[Text]
========
When contacted, the Ministry of Health (MOH) said the reason for excluding congenital conditions is to keep premiums low for policyholders. The concern is that the majority of Singaporeans without such conditions will end up cross-subsidising these policyholders through higher premiums across the board. But without insurance protection, to whom can people with pre-existing medical conditions turn? Shunned by insurers, they can only rely on Medifund and their Medisave funds which – if not bolstered by insurance – will not be enough to pay for large hospital bills. The burden will then fall on the Government or the community, to try and do something to help these people.  

While surfing the Internet, I came across the United States Pre-Existing Condition Insurance Plan (PCIP). This is a new programme created by the US comprehensive health-care reform law enacted in March this year. The PCIP makes health coverage available to those who have been denied health insurance by private insurers because of a pre-existing condition.
========
[Task directions] Pick up the passage above on health insurance for people with pre-existing conditions after its final sentence and continue it in the same voice.

(Stored items)
========
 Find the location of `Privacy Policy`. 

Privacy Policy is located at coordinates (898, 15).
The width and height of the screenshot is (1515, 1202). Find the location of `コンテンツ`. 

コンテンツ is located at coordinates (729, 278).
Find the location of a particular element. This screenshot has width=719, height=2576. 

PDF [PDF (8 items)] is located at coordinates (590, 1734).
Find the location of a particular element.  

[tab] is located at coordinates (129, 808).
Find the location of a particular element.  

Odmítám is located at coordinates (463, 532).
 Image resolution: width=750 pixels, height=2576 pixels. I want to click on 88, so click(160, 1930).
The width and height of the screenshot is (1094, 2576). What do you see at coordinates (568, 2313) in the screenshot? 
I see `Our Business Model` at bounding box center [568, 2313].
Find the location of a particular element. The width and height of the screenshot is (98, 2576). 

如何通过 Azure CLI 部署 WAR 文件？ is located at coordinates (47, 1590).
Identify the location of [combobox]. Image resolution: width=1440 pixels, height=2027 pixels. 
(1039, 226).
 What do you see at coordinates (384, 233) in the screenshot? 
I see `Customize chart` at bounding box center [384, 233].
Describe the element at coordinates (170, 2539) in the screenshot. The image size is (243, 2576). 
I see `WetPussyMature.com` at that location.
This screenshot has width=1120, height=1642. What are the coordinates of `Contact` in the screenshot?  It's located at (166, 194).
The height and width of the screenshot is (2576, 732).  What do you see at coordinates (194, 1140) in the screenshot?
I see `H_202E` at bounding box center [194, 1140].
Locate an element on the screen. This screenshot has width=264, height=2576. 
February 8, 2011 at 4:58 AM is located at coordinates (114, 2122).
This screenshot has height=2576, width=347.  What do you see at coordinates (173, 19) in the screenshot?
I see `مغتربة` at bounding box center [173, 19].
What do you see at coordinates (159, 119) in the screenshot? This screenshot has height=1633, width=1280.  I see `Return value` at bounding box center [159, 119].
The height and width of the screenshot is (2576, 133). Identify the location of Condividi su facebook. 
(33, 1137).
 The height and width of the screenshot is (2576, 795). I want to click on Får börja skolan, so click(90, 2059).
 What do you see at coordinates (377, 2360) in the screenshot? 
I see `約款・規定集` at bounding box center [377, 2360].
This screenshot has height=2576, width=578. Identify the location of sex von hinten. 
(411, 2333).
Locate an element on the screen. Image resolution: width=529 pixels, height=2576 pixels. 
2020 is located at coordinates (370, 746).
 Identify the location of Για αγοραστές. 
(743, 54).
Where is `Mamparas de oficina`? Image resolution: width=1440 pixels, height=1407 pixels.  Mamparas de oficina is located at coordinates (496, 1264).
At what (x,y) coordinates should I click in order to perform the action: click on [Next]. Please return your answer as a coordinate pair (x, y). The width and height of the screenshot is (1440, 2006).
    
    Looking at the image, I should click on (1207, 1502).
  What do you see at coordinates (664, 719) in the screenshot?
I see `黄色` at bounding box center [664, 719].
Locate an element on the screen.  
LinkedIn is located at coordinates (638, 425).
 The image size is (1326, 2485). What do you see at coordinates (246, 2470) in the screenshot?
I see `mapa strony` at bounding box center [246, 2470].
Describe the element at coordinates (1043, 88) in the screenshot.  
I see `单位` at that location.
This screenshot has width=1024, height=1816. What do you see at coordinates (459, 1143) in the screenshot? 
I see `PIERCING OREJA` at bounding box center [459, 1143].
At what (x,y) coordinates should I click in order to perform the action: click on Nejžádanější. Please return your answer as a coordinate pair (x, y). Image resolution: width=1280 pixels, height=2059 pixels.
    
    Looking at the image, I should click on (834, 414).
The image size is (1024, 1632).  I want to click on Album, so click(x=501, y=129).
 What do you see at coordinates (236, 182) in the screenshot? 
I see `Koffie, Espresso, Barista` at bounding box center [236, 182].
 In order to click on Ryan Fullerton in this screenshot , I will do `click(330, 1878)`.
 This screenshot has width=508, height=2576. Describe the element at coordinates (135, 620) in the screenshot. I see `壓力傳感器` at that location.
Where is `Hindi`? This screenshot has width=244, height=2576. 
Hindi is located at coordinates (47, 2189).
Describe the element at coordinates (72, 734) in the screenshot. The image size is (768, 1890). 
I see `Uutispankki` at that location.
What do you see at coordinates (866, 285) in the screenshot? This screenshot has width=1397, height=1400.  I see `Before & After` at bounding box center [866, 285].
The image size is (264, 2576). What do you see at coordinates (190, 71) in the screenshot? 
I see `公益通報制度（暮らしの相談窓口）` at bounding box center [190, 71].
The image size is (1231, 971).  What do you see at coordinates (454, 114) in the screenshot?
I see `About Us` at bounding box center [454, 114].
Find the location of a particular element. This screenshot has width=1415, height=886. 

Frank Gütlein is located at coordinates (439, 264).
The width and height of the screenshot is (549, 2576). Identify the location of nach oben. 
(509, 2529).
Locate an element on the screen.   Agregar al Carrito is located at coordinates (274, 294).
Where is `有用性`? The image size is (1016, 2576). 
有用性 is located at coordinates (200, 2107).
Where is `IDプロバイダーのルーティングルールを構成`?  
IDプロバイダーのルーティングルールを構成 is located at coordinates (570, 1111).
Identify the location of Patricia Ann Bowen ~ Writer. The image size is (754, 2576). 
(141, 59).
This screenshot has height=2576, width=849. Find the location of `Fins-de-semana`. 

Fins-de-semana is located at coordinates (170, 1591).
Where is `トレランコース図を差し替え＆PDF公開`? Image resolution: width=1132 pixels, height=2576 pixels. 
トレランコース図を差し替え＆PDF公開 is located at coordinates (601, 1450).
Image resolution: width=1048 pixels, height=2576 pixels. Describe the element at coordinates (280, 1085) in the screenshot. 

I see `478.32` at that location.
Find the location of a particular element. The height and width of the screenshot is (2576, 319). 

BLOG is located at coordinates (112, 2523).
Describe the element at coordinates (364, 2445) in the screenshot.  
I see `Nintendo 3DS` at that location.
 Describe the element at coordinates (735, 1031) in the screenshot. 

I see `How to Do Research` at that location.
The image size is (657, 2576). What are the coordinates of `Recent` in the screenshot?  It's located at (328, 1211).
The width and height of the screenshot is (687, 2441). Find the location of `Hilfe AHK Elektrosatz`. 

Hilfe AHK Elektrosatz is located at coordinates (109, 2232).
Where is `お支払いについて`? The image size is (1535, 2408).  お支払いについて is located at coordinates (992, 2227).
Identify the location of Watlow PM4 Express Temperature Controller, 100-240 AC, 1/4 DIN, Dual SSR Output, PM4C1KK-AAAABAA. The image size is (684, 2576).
========
[The answer]
In fact, the health-care reform guarantees that by 2014, all Americans – regardless of their health status – will have access to affordable coverage either through their employer or through a new competitive marketplace where they can make price and benefit comparisons. Insurers will be prohibited from denying coverage to anyone based on the state of their health. 

I think it’s wonderful that the Americans have taken the tough decision to stop discriminating against anyone based on a pre-existing condition. Apparently, these policyholders won’t even be charged a higher premium because of their medical condition – what is known as “premium loading” in insurance circles. The PCIP will also be available in every state in the US. Perhaps Singapore can take a leaf from this new programme and see how it can be applied here.  

This is even though MediShield rejections due to pre-existing illnesses are apparently uncommon. MOH said that less than 1 per cent of MediShield applications from CPF members have been rejected due to pre-existing conditions. MediShield is doing a relatively good job covering the nation. As at the end of last year, the opt-out scheme covered nearly 90 per cent of the resident population, or 3.3 million people. This includes those without CPF accounts such as housewives and children. According to MOH, this is not very much lower than the coverage in countries with mandatory insurance coverage.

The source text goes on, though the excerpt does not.